──────── 分析用テキスト

本発明は、生物個体の生体リズムに関わる情報を取得する方法に関する。より詳しくは、涙液及び唾液中の生理活性物質量の経時的変化に基づいて、特に概日リズムに関わる情報を取得する方法に関する。
生物個体の様々な生体現象は、自立的に振動する「周期的なリズム」を示すことが知られている。この周期的なリズムは「生体リズム」と呼ばれている。特に、約一日を周期とする「概日リズム(サーカディアンリズム)」は、睡眠覚醒リズムや体温、血圧、ホルモン分泌量の日内変動リズムなどの生体現象にみられるリズムを広く支配している。また、概日リズムは、心身の活動度や運動能力、薬剤感受性などにも関与していることが知られている。
生体リズムは、「時計遺伝子(クロックジーン)」と呼ばれる遺伝子群によって制御されている。時計遺伝子(以下、「時計分子」ともいう)は、その発現や活性、局在等を自律的に周期変動(振動)させることにより「体内時計」として機能している。
時計分子の遺伝子多型や遺伝子変異は、癌や糖尿病、血管系疾患、神経変性疾患などの発症要因となることが明らかにされている。さらに、近年、双極性障害や鬱病のような精神疾患についても、時計分子の遺伝子多型や変異が発症に関与していることが指摘されている。これらの疾患を治療するため、時計分子の遺伝子多型や変異によって変調した体内時計を光照射によってリセットする試みもなされてきている。
一方、生体リズムは、体内時計による自律的な制御だけでなく、社会生活による制約も受けている。例えば、睡眠覚醒リズムでは、日々の就寝時刻や起床時刻の変化によって、「実生活の就寝起床サイクル」と「体内時計による睡眠覚醒リズム」との間にリズムのずれ(位相のずれ)が生じる場合がある。このような生体リズムのずれは、いわゆる「時差ぼけ」や睡眠障害を引き起こし、さらには上述のような精神疾患の原因ともなると考えられている。
さらに、生体リズムを利用して、薬剤治療効果の最大化を図る試みも始まっている。薬剤の標的となる分子(薬剤標的分子)の発現量や薬剤を代謝する酵素(薬物代謝酵素)の活性の概日リズムに起因して、薬剤による治療効果も日内変動することが考えられる。そこで、薬剤ごとに最適な投薬時刻を定めて、治療効果を最大化しようとする「時間医療」という考え方が提唱されてきている。

────────────────
──────── 演習データ

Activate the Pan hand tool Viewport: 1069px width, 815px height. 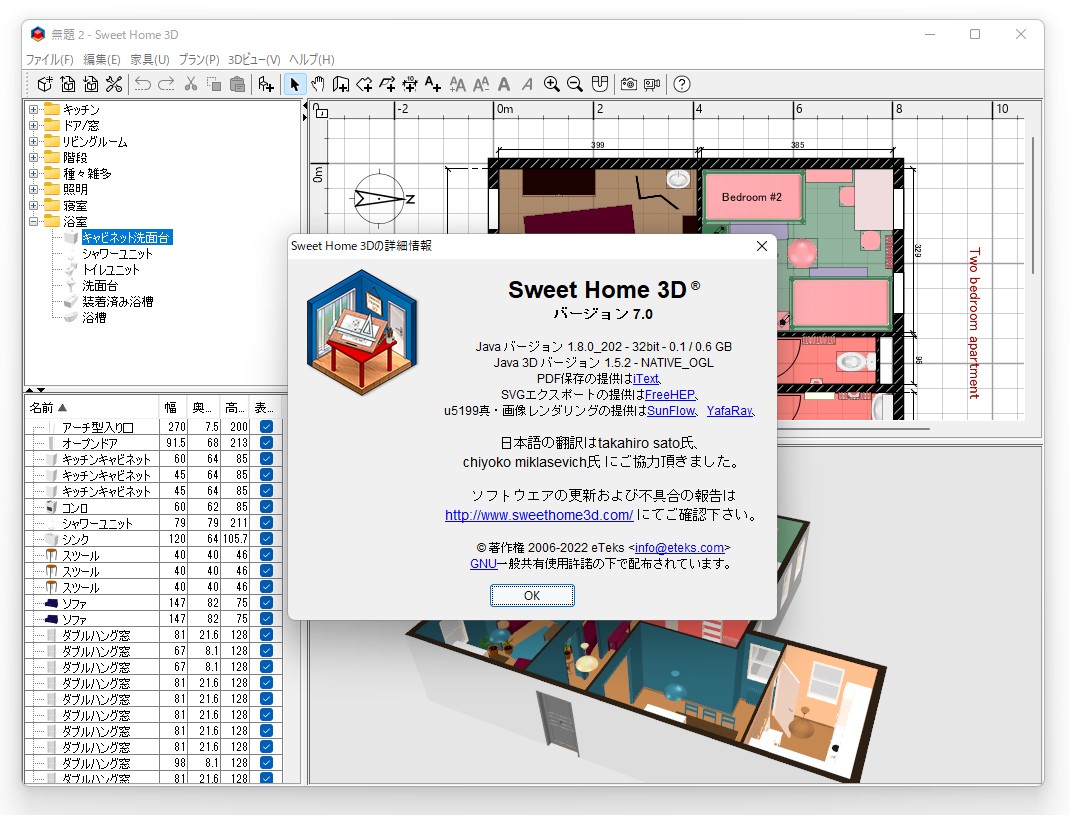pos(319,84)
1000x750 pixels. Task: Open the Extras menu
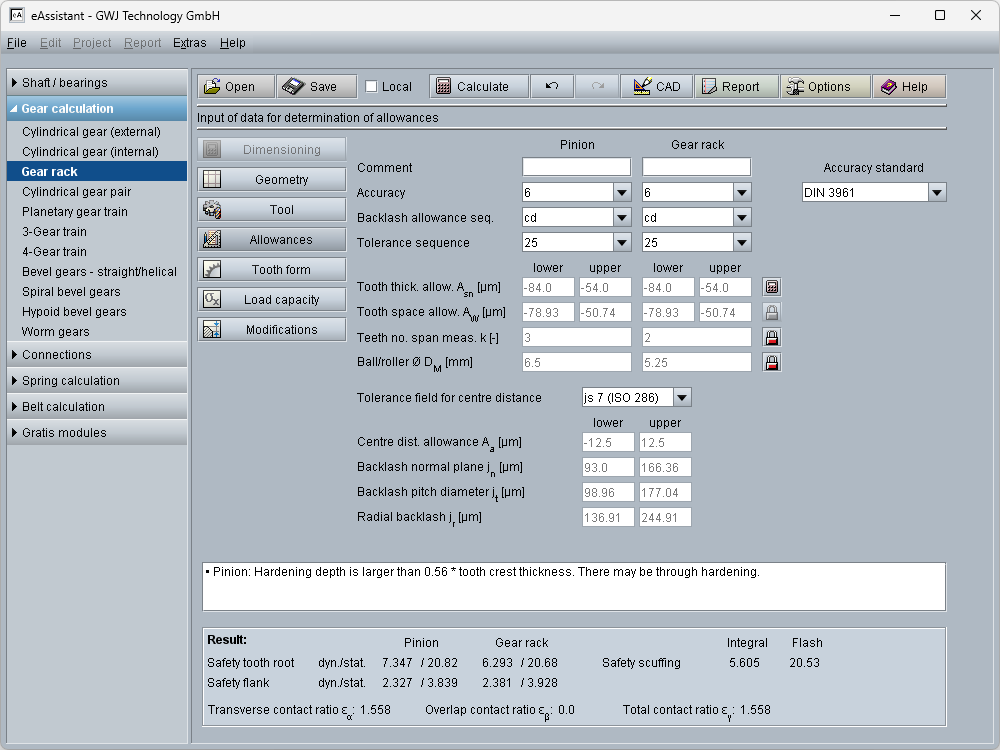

────────────────

▸ **実施課題**:
[1] 生体リズムに関する文章について、次の問いに答えてください。
(a) 生体リズムを制御している遺伝子群は何と呼ばれていますか。
(b) 時計分子の遺伝子多型や変異によって変調した体内時計は、何によってリセットする試みがなされていますか。
(c) 薬剤ごとに最適な投薬時刻を定めて治療効果を最大化しようとする考え方は、何と呼ばれていますか。
[2] 生体リズムに関する文章を、最後の文の後から書き継いでください。
データは生体リズムに関する文章とは関係がありません。

▸ **解答**:
[1]
(a) 時計遺伝子(クロックジーン)と呼ばれています。
(b) 光照射によってリセットする試みがなされています。
(c) 「時間医療」と呼ばれています。

[2]
また、より身近には、心身の活動度や運動能力の概日リズムを利用して、学習やトレーニングにおいて自己の能力を最大限に引き出すための活動時刻や、太りにくい(又は、太りやすい)摂食時刻が検討され始めている。
以上のことから、体内時計による生体リズムを正確に知ることは、種々の疾患の予防、時差ぼけなどの体調不良の改善、時間医療の実現、自己能力の発揮、ダイエットなどに非常に有益と考えられる。
特許文献1には、生物個体から採取した標準検体の遺伝子発現産物量測定データに基づき体内時刻を推定する方法などが開示されている。この体内時計推定方法では、遺伝子発現産物量(すなわち、mRNA)の発現量に基づいて、体内時計を推定するための分子時計表を作成するものである。なお、特許文献1には、具体的な採取組織(又は、細胞)及び測定対象遺伝子は記載されていない。
特許文献2には、ヒトの深部体温の計測値から生体リズム曲線を測定するための生体リズム曲線測定装置が記載されている。この生体リズム曲線測定装置では、外乱の影響(外部からの影響)を除去して真の生体リズム曲線を測定できるように工夫されている。なお、特許文献2には、深部体温の具体例として直腸温又は鼓膜温が挙げられており、特に直腸温が好適である旨の記載がある。
国際公開第2004/012128号 特開平6−189914号公報
特許文献1に開示される体内時計推定方法は、生物個体から採取した標準検体のmRNAの発現量に基づく方法である。特許文献1には、具体的な採取組織(又は、細胞)及び測定対象遺伝子は記載されていないが、従来、白血球中の時計遺伝子発現を調べる方法が、簡便な方法として広く採用されている。しかし、この方法では採血が不可欠となるため、被験者において肉体的苦痛が伴う。
さらに、測定者においても、採血した血液から白血球を分離する操作や、白血球からmRNAを抽出する操作、時計遺伝子mRNAの発現解析などを行なう必要があり、非常に手間がかかっていた。一般に、生物検体からmRNAを抽出し、定量を行なうためには、mRNAの分解を防止するための煩雑な操作が必要となるためである。特に、微量の生物検体を扱う場合にmRNAの分解が生じると、安定した測定結果を得ることができなくなる。
特許文献2に開示される生体リズム曲線測定装置は、特に直腸温を測定するものである。しかし、直腸での体温測定は、被験者に心理的あるいは肉体的苦痛を与え得るものであり、このために測定者においても負担感が生じ得る。
そこで、本発明は、生物個体の生体リズムに関わる情報を取得するための、簡便かつ低侵襲な方法を提供することを主な目的とする。
上記課題解決のため、本発明は、涙液及び/又は唾液中の生理活性物質量の経時的変化に基づいて、生体リズムに関わる情報を取得する方法を提供する。
この方法においては、前記生理活性物質を分泌型IgA抗体とすることができ、涙液及び/又は唾液中の涙液中の分泌型IgA抗体量の経時的変化に基づいて、前記情報を取得することができる。
この方法においては、さらに、前記生理活性物質としてゾチームを用いることで、涙液及び/又は唾液中の涙液中の分泌型IgA抗体量とリゾチーム量の比(分泌型IgA抗体量/リゾチーム量)の経時的変化に基づいて、前記情報を取得することが好適となる。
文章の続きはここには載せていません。